▶ [JOBS]
**a)** Can you retype the passage of the financial report text that starts with the words "Results of Operations" and ends with "initial Business Combination."?
**b)** In the financial report text, which expense items made up the net loss for the period from January 15, 2021 (inception) through June 30, 2021, and what approximate amount does it give for each? Leave out the offsetting income.

Results of Operations
Our entire activity since inception through June 30, 2021 was in preparation for our formation and the Initial Public Offering. We will not be generating any operating revenues until the closing and completion of our initial Business Combination.
For the three months ended June 30, 2021, we had net loss of approximately $1.2 million, which consisted of general and administrative expenses of approximately $367,000, general and administrative expenses to related party of $30,000, change in fair value of derivative warrant liabilities of approximately $843,000 and partially offset by income from investments held in Trust Account of approximately $3,000.
For the period from January 15, 2021 (inception) through June 30, 2021, we had net loss of approximately $984,000, which consisted of general and administrative expenses of approximately $480,000, general and administrative expenses to related party of approximately $35,000, offering costs to derivative warrant liabilities of approximately $461,000, change in fair value of derivative warrant liabilities of approximately $12,000 and partially offset by income from investments held in Trust Account of approximately $3,000.
Contractual Obligations
Administrative Support Agreement
Commencing on the effective date of the prospectus, the Company agreed to pay an affiliate of the Sponsor a total of $10,000 per month for office space, secretarial and administrative services provided to the Company. Upon completion of the initial Business Combination or the Company’s liquidation, the Company will cease paying these monthly fees.
For the three months ended June 30, 2021 and the period from January 15, 2021 (inception) through June 30, 2021, we incurred approximately $30,000 and $35,000 in administrative expenses, respectively, in administrative expenses, of which $35,000 is included in the unaudited condensed balance sheet under due to related party.

▶ [DATA]
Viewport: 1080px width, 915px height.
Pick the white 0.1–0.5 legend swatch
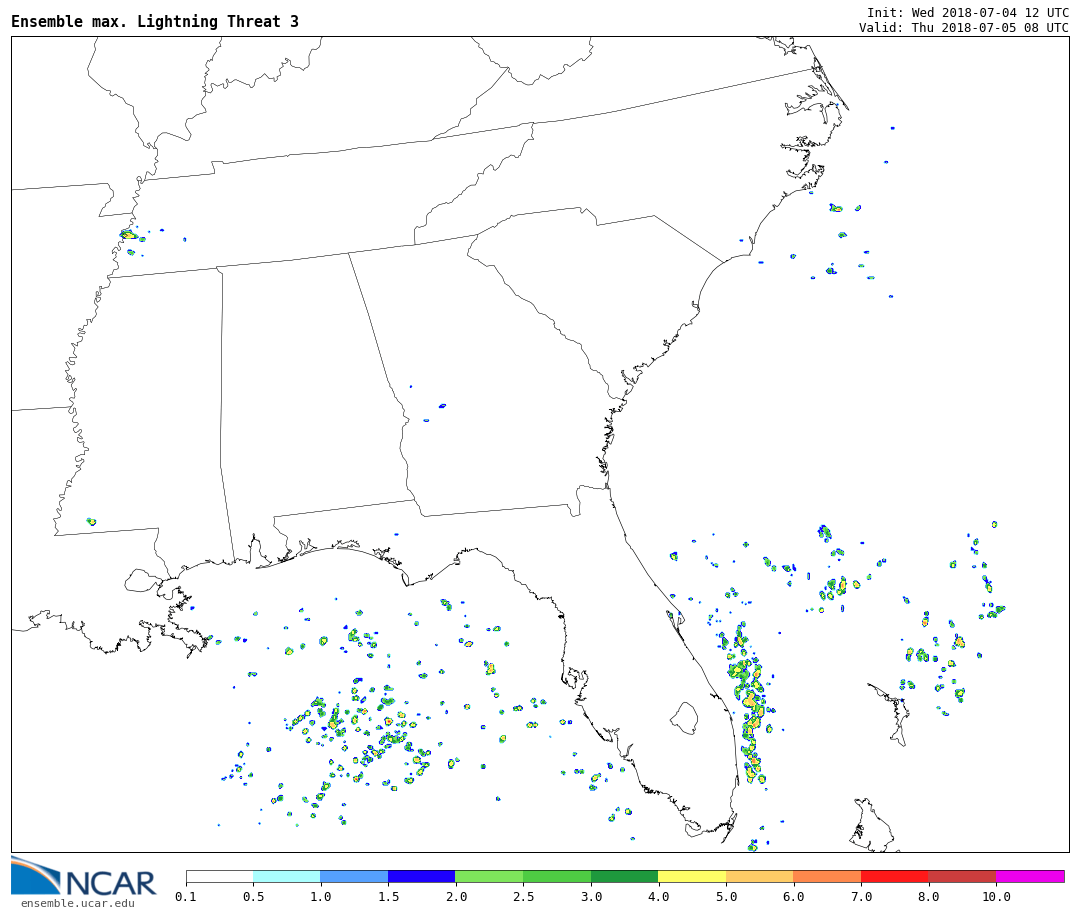click(x=220, y=876)
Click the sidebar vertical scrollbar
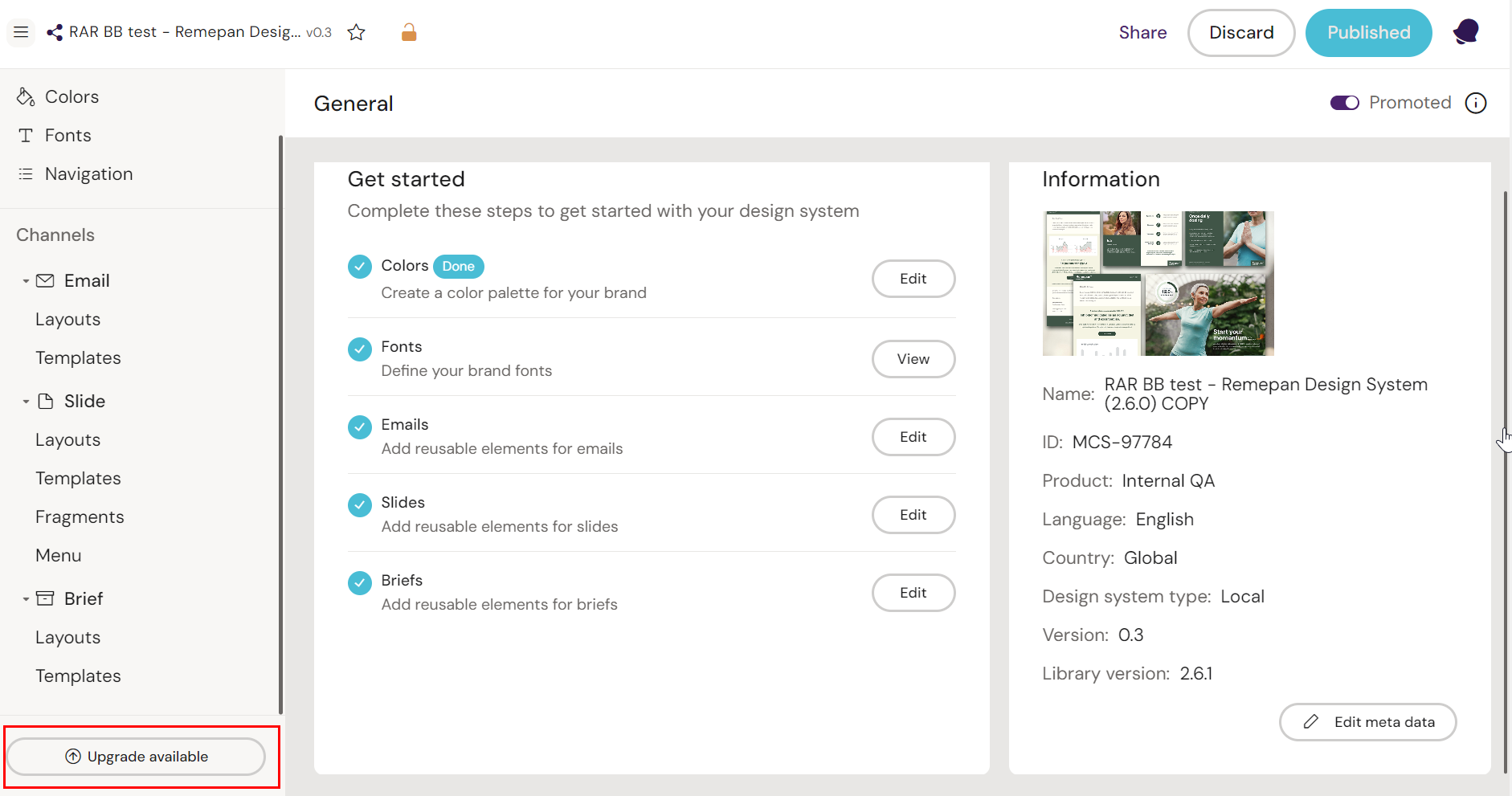This screenshot has width=1512, height=796. 280,424
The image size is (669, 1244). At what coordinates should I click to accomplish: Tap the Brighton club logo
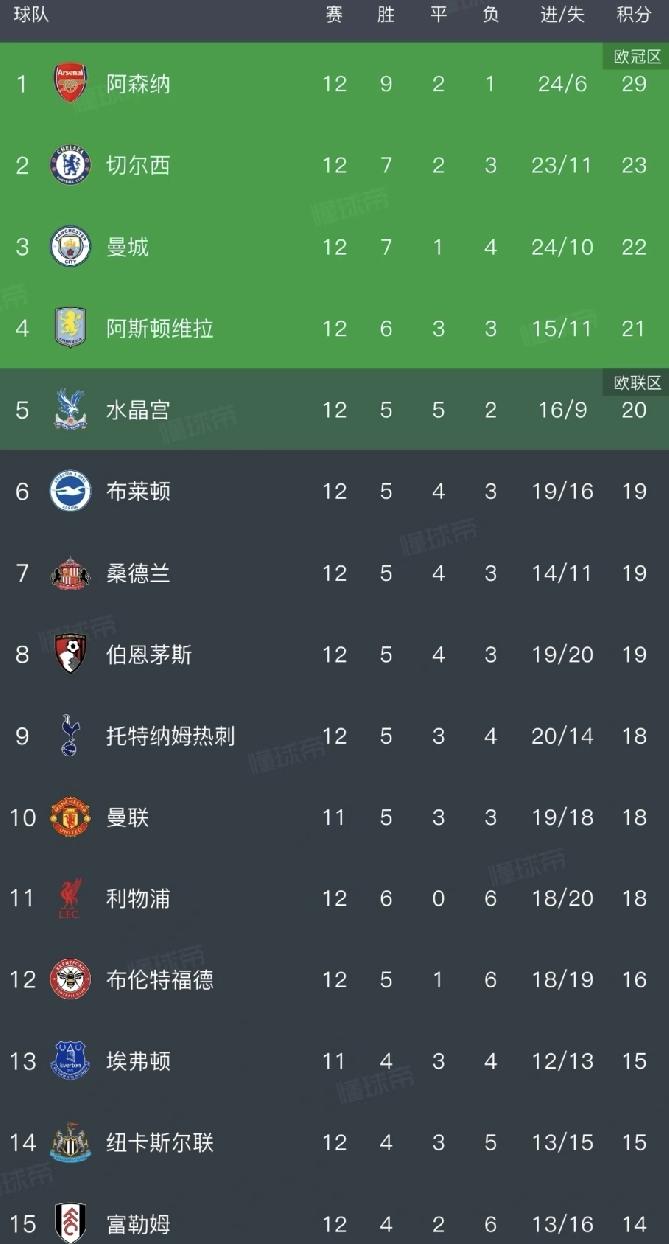coord(71,491)
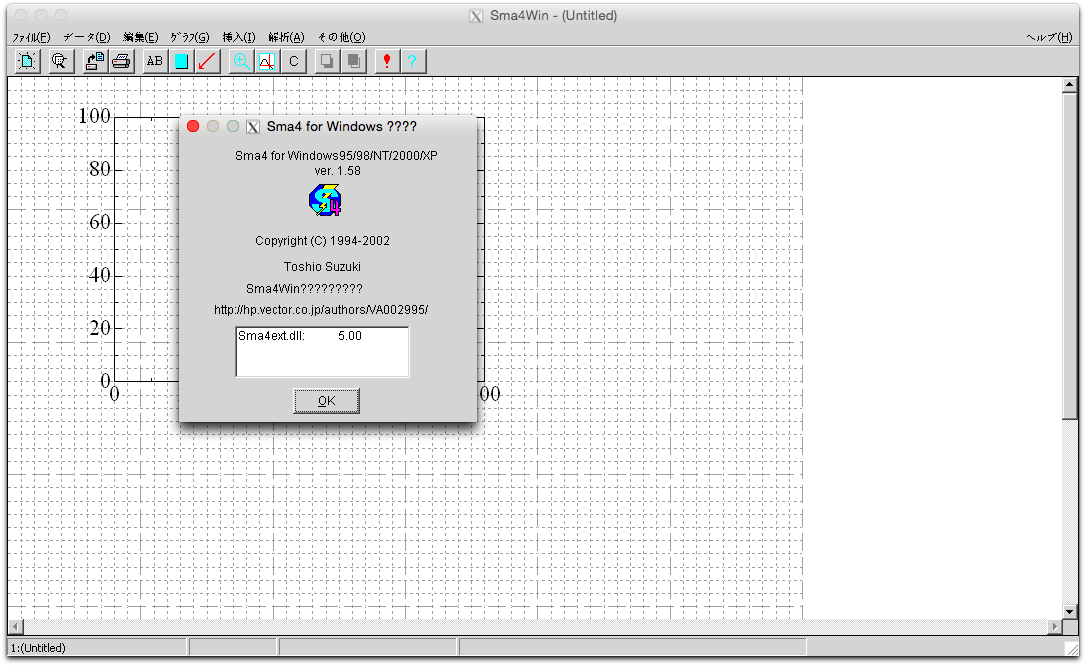Click the red exclamation mark icon

tap(386, 61)
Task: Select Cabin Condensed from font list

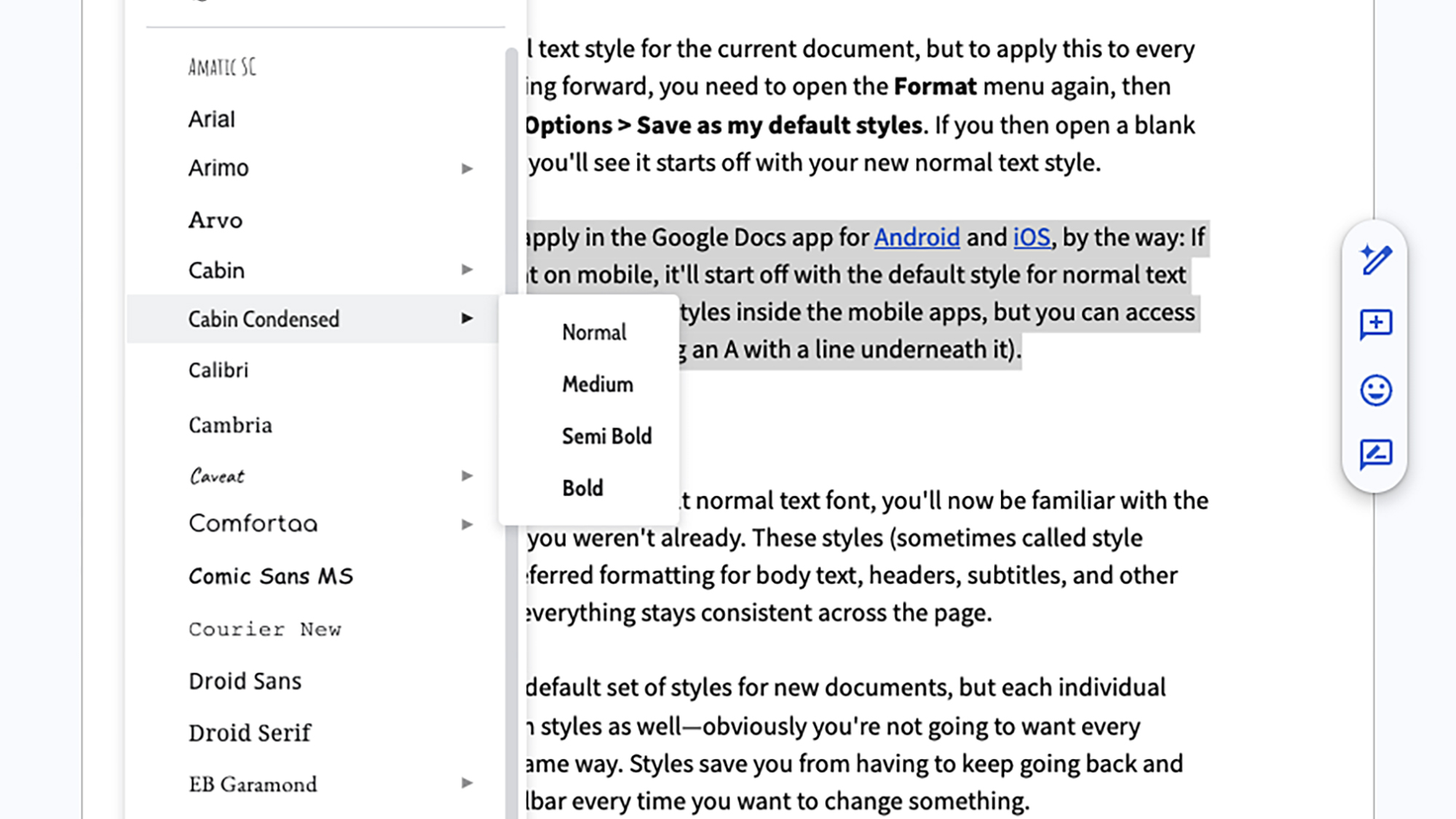Action: click(263, 319)
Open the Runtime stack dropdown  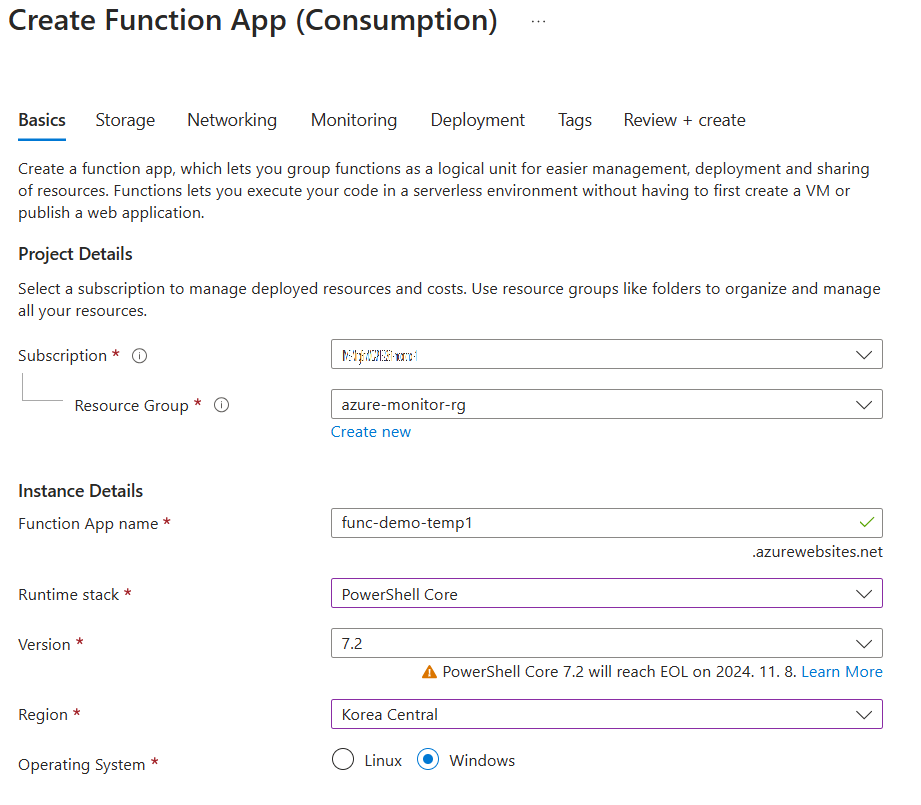click(606, 593)
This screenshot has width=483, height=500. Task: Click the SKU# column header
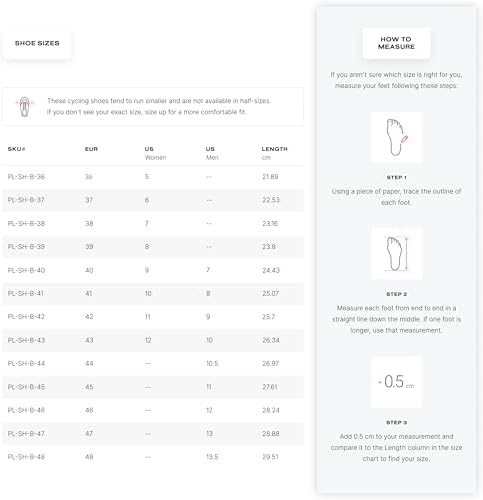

▶ [RESPONSES FOR EACH TASK]
**a)**
Results of Operations
Our entire activity since inception through June 30, 2021 was in preparation for our formation and the Initial Public Offering. We will not be generating any operating revenues until the closing and completion of our initial Business Combination.

**b)**
- General and administrative expenses: approximately $480,000
- General and administrative expenses to related party: approximately $35,000
- Offering costs to derivative warrant liabilities: approximately $461,000
- Change in fair value of derivative warrant liabilities: approximately $12,000